FAQs sobre negociación de Covenants Bancarios

¿Qué son los covenants bancarios?

Son los compromisos contractuales que la empresa (prestatario) asume frente a los bancos en una financiación. Sirven para proteger al financiador ante un deterioro del riesgo de crédito y fijar un marco de prudencia. Se dividen en covenants financieros, basados en ratios cuantitativos (apalancamiento, cobertura de intereses, liquidez), y covenants no financieros o de comportamiento, que limitan decisiones como asumir nueva deuda, vender activos, repartir dividendos o un cambio de control. No son “letra pequeña”: determinan el margen de maniobra real de la empresa durante años.

¿Cuáles son los covenants financieros más habituales?
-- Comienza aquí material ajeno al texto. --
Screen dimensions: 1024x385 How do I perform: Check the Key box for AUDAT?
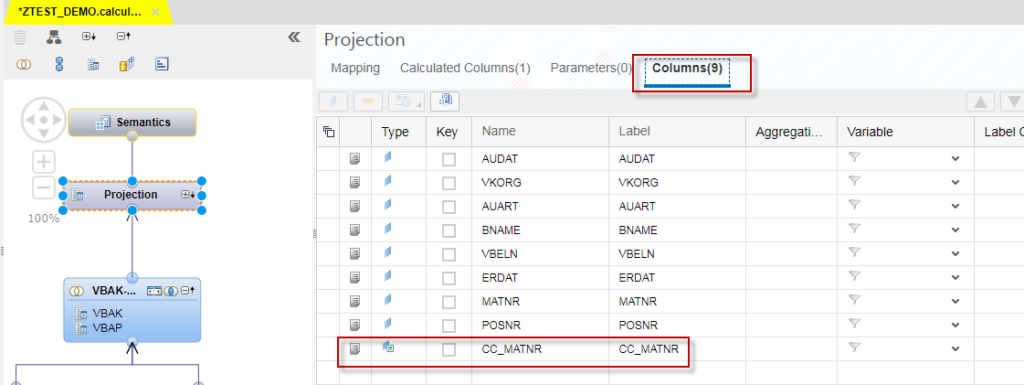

El más frecuente es el ratio Deuda Neta / EBITDA, que limita el apalancamiento (por ejemplo, ≤ 3,5x en cada fecha de test). Le sigue la cobertura de intereses (cuántas veces el EBITDA cubre los gastos financieros), especialmente relevante con tipos altos. En estructuras muy apalancadas aparece el DSCR (Debt Service Coverage Ratio), que compara el flujo de caja disponible con el servicio total de la deuda. También son comunes los ratios mínimos de capitalización, los requisitos de liquidez y los límites al CAPEX. Tan importante como el número es cómo se definen la Deuda Neta y el EBITDA.

¿Qué pasa si mi empresa incumple un covenant?
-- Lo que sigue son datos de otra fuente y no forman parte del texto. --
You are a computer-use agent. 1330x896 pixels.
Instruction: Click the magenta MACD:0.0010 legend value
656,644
El incumplimiento da al banco derecho a declarar el vencimiento anticipado del préstamo, subir el margen, exigir garantías adicionales o renegociar. En la práctica, rara vez se ejecuta de forma inmediata: lo habitual es negociar un waiver, es decir, la renuncia expresa y por escrito del banco a ejercer esas consecuencias, normalmente sujeta a condiciones (comisiones, refuerzo de garantías, aportación de capital o ajuste de otros covenants). La clave es anticiparse: hablar con el banco antes de que el incumplimiento sea oficial, con un diagnóstico y un plan de acción concretos.

¿Qué es un waiver y de qué tipos puede ser?
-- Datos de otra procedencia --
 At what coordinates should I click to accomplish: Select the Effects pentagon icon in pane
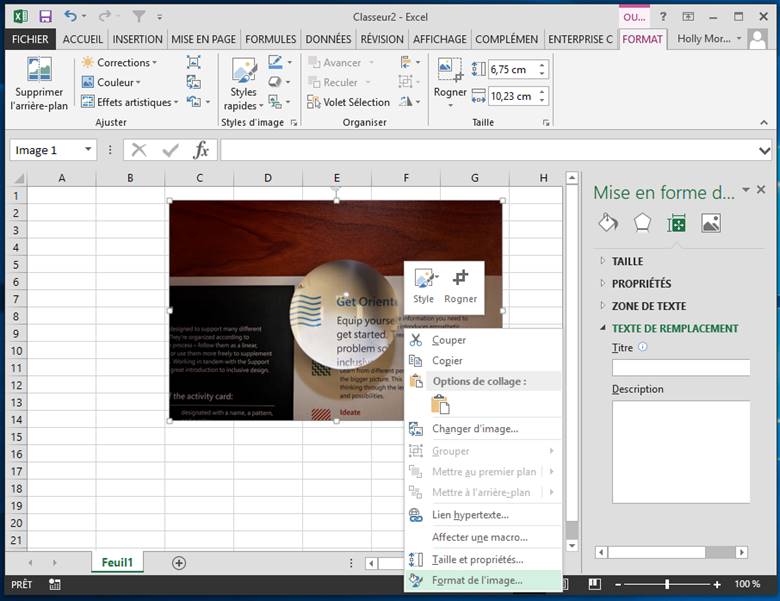[x=642, y=223]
Un waiver es el acuerdo por el que el banco reconoce un incumplimiento de covenant pero renuncia, total o parcialmente, a ejercer sus consecuencias. Puede ser puntual (se perdona un incumplimiento concreto en una fecha), temporal (se relajan los niveles del covenant durante un periodo, con un calendario de vuelta a la normalidad) o condicionado (se vincula a la ejecución de un plan: una desinversión, una ampliación de capital, ajustes de costes). La actitud del banco mejora mucho cuando percibe anticipación, información completa y compromiso real de socios y dirección.

¿Se pueden negociar los covenants antes de firmar?

Sí, y es muy recomendable. Negociar covenants no es intentar eliminarlos, sino ordenarlos por prioridad y ajustar su diseño a la realidad del negocio. Algunos son prácticamente inevitables (apalancamiento, cobertura, negative pledge básico, cambio de control); la negociación está en los niveles, las excepciones y, sobre todo, las definiciones. Conviene llevar el plan de negocio a 3-5 años, distinguir lo esencial de lo negociable, cuidar las definiciones tanto como los números e incluir mecanismos como el equity cure (que los socios inyecten fondos para corregir un incumplimiento puntual). Llegar con un modelo financiero y escenarios bien preparados cambia por completo la negociación.